# COMPLETE THE FOLLOWING
1. From the article on curler Tyler Smith, list each member of his team with the position that member plays.
2. According to the article on curler Tyler Smith, which opponent did his team beat at the 2021 Brier?
3. Carry on the article about curler Tyler Smith from its final sentence.

# TEXT PROVIDED
- Born: August 20, 1998 (age 27) Charlottetown, Prince Edward Island, Canada

Team
- Curling club: Crapaud Community Curling Club, Crapaud, PEI
- Skip: Tyler Smith
- Third: Adam Cocks
- Second: Chris Gallant
- Lead: Ed White

Curling career
- Member Association: Prince Edward Island
- Brier appearances: 6 (2021, 2022, 2023, 2024, 2025, 2026)

= Tyler Smith (curler) =

Canadian curler (born 1998)

Tyler Smith (born August 20, 1998) is a Canadian curler from Hunter River, Prince Edward Island. He currently plays skip for his own team.

==Career==
At the age of 11, Smith got the opportunity to compete as a skip at the 2011 Canada Winter Games. Smith then also got the opportunity to compete in the 2015 Canada Winter Games, representing PEI as the skip.

Smith made his debut at the Brier, the Canadian men's national championship, in 2021. He got the opportunity to play as the third for PEI-veteran Eddie MacKenzie. They finished the Brier with a record of 1–7, only beating Peter Mackey of Nunavut.

# MATERIAL SUPPLIED
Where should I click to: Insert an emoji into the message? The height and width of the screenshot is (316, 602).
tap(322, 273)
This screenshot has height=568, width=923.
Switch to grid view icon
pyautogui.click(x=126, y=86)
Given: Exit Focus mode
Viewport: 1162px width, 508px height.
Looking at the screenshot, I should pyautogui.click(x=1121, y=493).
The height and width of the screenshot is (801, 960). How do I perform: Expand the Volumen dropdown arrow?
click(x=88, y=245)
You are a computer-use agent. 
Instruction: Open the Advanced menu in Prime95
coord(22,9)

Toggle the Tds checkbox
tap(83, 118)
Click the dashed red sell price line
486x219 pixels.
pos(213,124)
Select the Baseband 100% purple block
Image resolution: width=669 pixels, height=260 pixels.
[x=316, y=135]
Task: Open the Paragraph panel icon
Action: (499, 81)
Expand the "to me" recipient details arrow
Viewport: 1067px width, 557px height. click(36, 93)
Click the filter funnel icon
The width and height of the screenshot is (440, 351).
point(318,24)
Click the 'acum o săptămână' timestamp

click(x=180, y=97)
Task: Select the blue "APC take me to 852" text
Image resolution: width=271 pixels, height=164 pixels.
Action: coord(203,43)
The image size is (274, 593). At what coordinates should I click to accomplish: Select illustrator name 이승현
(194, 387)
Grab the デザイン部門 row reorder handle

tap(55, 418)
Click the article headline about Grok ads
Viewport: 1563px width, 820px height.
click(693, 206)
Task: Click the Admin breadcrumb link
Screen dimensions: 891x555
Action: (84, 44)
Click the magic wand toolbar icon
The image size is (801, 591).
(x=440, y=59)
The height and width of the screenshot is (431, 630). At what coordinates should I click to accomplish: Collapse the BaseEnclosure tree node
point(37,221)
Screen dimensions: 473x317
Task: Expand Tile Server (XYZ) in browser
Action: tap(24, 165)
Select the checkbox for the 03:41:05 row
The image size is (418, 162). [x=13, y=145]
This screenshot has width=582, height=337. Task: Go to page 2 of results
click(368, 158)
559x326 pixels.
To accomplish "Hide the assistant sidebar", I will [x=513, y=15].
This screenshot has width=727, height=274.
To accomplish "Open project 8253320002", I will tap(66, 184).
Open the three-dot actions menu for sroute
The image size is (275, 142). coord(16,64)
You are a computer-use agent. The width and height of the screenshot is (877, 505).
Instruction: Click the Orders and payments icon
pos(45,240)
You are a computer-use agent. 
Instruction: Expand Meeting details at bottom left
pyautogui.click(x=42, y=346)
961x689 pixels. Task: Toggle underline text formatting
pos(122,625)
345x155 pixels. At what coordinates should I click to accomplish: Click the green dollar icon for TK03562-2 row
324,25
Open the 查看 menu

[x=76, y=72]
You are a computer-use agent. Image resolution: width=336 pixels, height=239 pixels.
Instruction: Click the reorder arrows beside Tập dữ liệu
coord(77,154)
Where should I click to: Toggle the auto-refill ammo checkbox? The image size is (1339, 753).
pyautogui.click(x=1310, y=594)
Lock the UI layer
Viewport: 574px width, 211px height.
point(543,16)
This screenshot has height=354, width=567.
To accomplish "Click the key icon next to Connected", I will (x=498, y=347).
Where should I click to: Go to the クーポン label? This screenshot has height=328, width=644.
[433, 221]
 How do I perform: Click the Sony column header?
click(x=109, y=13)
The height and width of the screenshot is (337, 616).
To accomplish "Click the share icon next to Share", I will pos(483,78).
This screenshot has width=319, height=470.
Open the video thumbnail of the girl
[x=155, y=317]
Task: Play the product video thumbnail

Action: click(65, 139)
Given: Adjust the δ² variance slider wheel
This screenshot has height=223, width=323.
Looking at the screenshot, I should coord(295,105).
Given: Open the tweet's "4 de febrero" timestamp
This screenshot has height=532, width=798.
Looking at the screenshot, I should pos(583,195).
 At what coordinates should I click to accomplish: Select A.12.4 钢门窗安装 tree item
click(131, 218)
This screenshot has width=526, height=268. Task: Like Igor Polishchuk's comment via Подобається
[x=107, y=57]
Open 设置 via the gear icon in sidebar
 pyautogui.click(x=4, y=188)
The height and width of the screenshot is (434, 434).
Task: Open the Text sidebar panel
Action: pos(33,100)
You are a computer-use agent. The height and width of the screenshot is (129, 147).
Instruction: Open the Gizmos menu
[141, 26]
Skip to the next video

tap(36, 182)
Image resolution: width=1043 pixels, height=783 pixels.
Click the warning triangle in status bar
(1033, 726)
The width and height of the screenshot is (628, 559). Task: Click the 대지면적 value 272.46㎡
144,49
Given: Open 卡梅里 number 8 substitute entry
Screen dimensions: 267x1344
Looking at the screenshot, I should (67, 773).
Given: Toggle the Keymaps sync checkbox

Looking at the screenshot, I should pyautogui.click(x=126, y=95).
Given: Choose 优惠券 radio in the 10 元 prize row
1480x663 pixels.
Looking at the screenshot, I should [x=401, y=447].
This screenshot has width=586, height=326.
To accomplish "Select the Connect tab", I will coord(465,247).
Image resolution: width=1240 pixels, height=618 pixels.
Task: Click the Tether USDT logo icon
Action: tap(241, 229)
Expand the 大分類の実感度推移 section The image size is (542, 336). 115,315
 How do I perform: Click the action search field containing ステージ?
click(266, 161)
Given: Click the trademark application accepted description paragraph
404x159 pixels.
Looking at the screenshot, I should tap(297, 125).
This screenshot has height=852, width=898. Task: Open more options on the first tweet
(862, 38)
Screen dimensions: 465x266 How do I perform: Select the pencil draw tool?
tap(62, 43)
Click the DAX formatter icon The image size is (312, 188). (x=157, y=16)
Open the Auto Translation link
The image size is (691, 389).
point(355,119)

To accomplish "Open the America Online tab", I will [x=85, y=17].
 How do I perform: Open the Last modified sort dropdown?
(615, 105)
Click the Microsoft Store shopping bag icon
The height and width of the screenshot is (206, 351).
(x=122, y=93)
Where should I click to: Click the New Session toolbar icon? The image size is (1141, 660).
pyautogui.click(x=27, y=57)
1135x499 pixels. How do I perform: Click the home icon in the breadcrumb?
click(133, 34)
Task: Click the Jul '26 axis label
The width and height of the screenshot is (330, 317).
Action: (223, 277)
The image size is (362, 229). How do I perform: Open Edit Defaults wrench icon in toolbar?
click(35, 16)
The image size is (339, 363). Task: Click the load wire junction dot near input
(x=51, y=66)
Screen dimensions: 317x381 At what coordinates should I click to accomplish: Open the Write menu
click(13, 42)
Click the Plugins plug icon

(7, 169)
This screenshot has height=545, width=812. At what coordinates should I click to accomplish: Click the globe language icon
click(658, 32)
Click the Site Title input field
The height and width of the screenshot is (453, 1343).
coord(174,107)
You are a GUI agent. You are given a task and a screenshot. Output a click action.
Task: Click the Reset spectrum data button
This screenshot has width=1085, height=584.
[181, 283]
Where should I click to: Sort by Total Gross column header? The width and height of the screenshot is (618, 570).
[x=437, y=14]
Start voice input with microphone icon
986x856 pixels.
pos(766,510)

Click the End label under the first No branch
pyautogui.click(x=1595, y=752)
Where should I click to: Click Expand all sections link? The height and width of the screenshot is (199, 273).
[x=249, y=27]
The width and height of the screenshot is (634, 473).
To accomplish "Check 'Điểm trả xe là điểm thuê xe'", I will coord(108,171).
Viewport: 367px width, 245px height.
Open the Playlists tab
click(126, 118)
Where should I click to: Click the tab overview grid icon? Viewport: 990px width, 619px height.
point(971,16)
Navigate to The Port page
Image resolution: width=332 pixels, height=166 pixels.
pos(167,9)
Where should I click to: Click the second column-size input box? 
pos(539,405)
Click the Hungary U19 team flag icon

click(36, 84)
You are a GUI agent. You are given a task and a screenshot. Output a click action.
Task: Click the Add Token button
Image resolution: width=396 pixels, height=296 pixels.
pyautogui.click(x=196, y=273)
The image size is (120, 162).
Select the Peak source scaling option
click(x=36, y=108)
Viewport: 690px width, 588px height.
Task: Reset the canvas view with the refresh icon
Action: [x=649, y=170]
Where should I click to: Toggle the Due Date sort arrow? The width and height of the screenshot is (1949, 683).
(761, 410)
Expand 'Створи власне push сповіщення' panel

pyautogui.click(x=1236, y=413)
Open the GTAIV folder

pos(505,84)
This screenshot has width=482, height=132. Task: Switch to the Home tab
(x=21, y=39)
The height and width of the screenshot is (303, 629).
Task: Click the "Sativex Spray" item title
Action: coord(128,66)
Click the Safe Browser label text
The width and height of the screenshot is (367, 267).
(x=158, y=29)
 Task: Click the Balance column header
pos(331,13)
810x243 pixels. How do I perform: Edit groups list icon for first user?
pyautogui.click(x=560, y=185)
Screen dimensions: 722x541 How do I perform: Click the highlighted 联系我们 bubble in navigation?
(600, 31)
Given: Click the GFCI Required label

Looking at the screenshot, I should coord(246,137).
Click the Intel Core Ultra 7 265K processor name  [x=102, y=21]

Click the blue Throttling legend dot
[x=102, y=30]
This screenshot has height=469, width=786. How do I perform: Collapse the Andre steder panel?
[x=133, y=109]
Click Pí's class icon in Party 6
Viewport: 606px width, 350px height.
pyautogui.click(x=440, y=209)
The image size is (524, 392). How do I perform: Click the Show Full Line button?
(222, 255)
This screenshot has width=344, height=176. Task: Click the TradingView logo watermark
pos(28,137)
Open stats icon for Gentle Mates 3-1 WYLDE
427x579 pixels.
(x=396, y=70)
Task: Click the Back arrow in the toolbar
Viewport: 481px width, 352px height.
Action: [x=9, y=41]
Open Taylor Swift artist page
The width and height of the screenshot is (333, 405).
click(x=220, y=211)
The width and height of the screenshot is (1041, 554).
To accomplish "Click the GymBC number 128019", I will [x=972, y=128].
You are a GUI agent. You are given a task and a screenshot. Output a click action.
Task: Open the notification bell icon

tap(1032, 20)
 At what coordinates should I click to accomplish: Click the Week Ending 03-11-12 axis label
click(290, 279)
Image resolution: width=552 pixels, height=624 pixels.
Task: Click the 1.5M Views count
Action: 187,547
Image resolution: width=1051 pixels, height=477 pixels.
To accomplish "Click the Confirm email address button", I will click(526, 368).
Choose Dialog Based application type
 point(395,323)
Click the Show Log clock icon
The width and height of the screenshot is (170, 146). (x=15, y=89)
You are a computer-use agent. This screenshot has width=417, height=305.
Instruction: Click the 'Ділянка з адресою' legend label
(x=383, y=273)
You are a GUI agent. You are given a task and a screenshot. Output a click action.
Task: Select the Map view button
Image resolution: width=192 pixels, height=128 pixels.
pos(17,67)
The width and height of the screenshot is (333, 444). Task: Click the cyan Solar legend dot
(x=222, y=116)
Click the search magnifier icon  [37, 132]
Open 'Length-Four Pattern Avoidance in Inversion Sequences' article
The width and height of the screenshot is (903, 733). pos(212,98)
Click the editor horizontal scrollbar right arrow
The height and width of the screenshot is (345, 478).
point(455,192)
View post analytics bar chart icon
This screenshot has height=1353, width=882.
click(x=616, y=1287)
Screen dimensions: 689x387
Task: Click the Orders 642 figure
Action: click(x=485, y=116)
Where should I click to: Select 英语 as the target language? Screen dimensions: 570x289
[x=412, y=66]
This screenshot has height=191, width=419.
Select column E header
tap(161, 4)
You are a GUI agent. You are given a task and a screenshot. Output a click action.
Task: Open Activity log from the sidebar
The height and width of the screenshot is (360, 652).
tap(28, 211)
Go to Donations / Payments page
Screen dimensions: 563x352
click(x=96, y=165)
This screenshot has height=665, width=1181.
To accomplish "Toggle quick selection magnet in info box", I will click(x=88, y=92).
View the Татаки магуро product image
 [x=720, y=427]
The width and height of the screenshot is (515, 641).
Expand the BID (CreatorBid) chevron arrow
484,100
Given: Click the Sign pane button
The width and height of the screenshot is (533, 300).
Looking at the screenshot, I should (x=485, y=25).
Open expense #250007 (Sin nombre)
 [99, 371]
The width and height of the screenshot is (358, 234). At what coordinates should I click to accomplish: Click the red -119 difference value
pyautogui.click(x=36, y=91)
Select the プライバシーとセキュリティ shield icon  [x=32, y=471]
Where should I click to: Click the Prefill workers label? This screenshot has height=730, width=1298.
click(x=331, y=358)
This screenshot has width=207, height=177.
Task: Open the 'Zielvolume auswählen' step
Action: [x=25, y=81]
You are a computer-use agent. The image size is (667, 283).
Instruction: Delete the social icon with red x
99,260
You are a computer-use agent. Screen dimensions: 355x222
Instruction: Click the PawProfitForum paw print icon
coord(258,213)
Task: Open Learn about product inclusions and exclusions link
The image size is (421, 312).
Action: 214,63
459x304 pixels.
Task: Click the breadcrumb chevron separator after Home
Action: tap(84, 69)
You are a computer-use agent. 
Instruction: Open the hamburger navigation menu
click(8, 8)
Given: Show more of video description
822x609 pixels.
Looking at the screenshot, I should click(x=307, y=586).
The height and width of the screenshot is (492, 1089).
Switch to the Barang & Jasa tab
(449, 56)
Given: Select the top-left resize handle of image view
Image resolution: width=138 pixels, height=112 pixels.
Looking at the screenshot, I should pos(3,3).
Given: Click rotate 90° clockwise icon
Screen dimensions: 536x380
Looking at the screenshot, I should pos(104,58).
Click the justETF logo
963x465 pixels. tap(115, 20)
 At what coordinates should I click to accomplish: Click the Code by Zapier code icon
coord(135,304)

# OUTPUTS IN ORDER
1. Tyler Smith (skip), Adam Cocks (third), Chris Gallant (second), Ed White (lead)

2. Peter Mackey of Nunavut.

3.
Smith made his debut as a skip at the Brier in 2022 through an automatic berth due to the tournament getting cancelled over the COVID-19 pandemic. In the tournament that year, Smith once again finished with a record of 1–7. This year he only beat Nathan Young of Newfoundland and Labrador. In 2023, Smith returned to the PEI Men's Curling Championship. He got through the 2023 PEI Tankard easily, by making the Darren Higgins rink forfeit in the finals. At the Brier that year, he finished with an improved 2–6 record. In 2024, Smith won all three events in the 2024 PEI Tankard and qualified for the Brier once again. They started off with a 4–1 record, and finished with an 5–3 record and barely missed out on the playoffs. Smith won his 4th consecutive provincial title at the 2025 PEI Men's Curling Championship, and Team Smith once again represented PEI at the 2025 Montana's Brier, where they would finish the round robin with a record of 1–7.

==Personal life==
Smith owns and operates Smith's Excavating in Hunter River.